----- Texte à lire -----
Ces accords ont contribué à la résurgence diplomatique de l’Algérie en Méditerranée : Alger a accueilli plus de délégations étrangères en 2022 que pendant toute la durée du dernier mandat de Bouteflika, tentant ainsi de tirer de cet opportunisme énergétique des gains plus larges. En retour, la France a accueilli la première visite d’un chef d’état-major de l’armée algérienne depuis 2006, ainsi qu’une délégation militaire, ce qui a abouti à la signature d’une feuille de route conjointe visant à renforcer la coopération militaire et sécuritaire. Entre-temps, Alger a profité de son accord sur le gaz avec l’Italie pour lancer des investissements plus importants dans les énergies renouvelables et les projets industriels, notamment une installation solaire de dix mégawatts dans le sud-est de l’Algérie et la fabrication de voitures. M. Tebboune a profité du prestige de ces réunions de haut niveau et de leurs retombées économiques pour renforcer son image de leader fort et performant lors d’entretiens avec les médias locaux. Ces accords ont également servi de contre-stratégie face aux allégations espagnoles, selon lesquelles Alger ferait le jeu de Moscou après l’invasion en refusant de rouvrir le gazoduc Maghreb-Europe qui passe par le Maroc. (Alger a cessé de renouveler les contrats pour le gazoduc en novembre 2021).
----- Liste des lignes -----
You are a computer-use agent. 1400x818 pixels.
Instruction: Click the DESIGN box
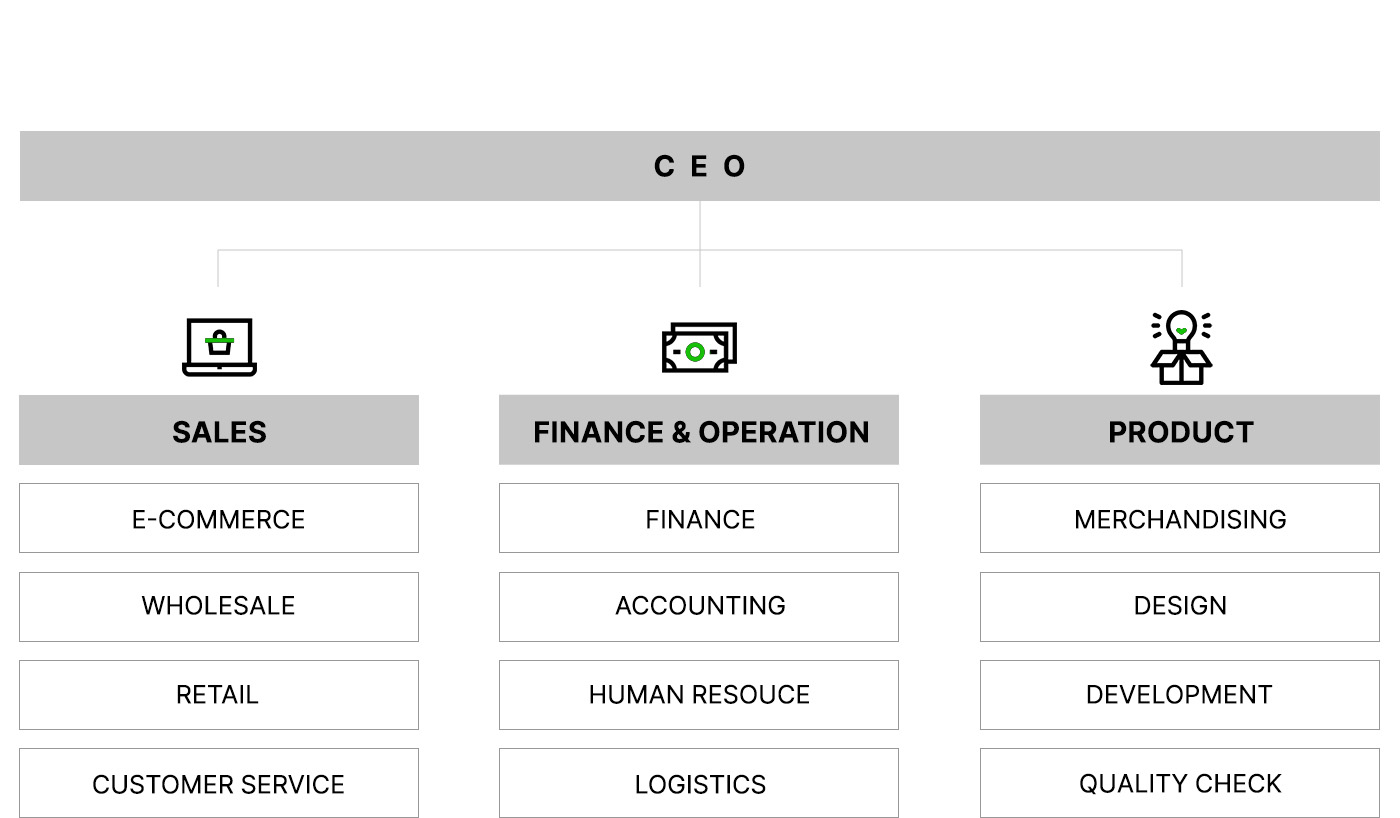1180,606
-----
----- Liste des lignes -----
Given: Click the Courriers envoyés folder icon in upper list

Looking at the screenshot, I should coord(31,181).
-----
----- Liste des lignes -----
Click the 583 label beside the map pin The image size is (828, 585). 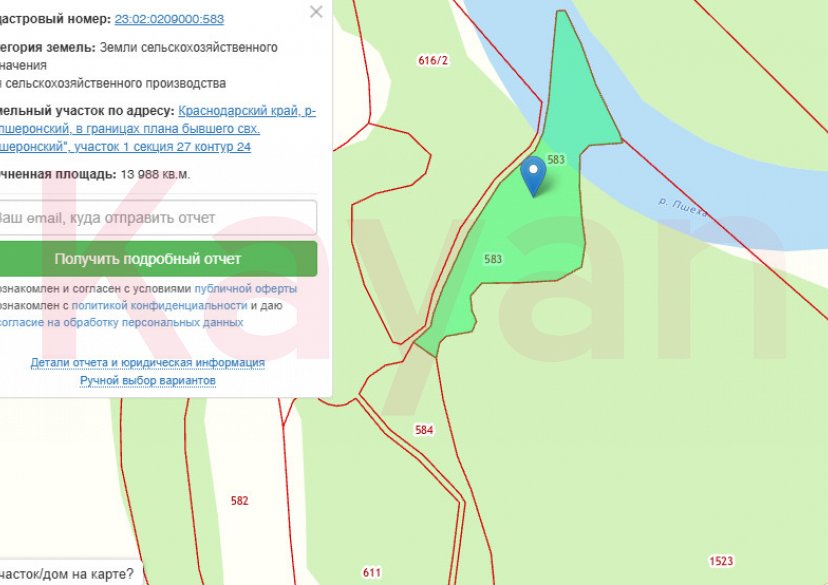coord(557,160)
-----
§ Exercice à traiter:
Recopiez intégralement, sans la moindre modification, le texte sur la diplomatie énergétique de l’Algérie figurant plus haut.

§ Réponse complète:
Ces accords ont contribué à la résurgence diplomatique de l’Algérie en Méditerranée : Alger a accueilli plus de délégations étrangères en 2022 que pendant toute la durée du dernier mandat de Bouteflika, tentant ainsi de tirer de cet opportunisme énergétique des gains plus larges. En retour, la France a accueilli la première visite d’un chef d’état-major de l’armée algérienne depuis 2006, ainsi qu’une délégation militaire, ce qui a abouti à la signature d’une feuille de route conjointe visant à renforcer la coopération militaire et sécuritaire. Entre-temps, Alger a profité de son accord sur le gaz avec l’Italie pour lancer des investissements plus importants dans les énergies renouvelables et les projets industriels, notamment une installation solaire de dix mégawatts dans le sud-est de l’Algérie et la fabrication de voitures. M. Tebboune a profité du prestige de ces réunions de haut niveau et de leurs retombées économiques pour renforcer son image de leader fort et performant lors d’entretiens avec les médias locaux. Ces accords ont également servi de contre-stratégie face aux allégations espagnoles, selon lesquelles Alger ferait le jeu de Moscou après l’invasion en refusant de rouvrir le gazoduc Maghreb-Europe qui passe par le Maroc. (Alger a cessé de renouveler les contrats pour le gazoduc en novembre 2021).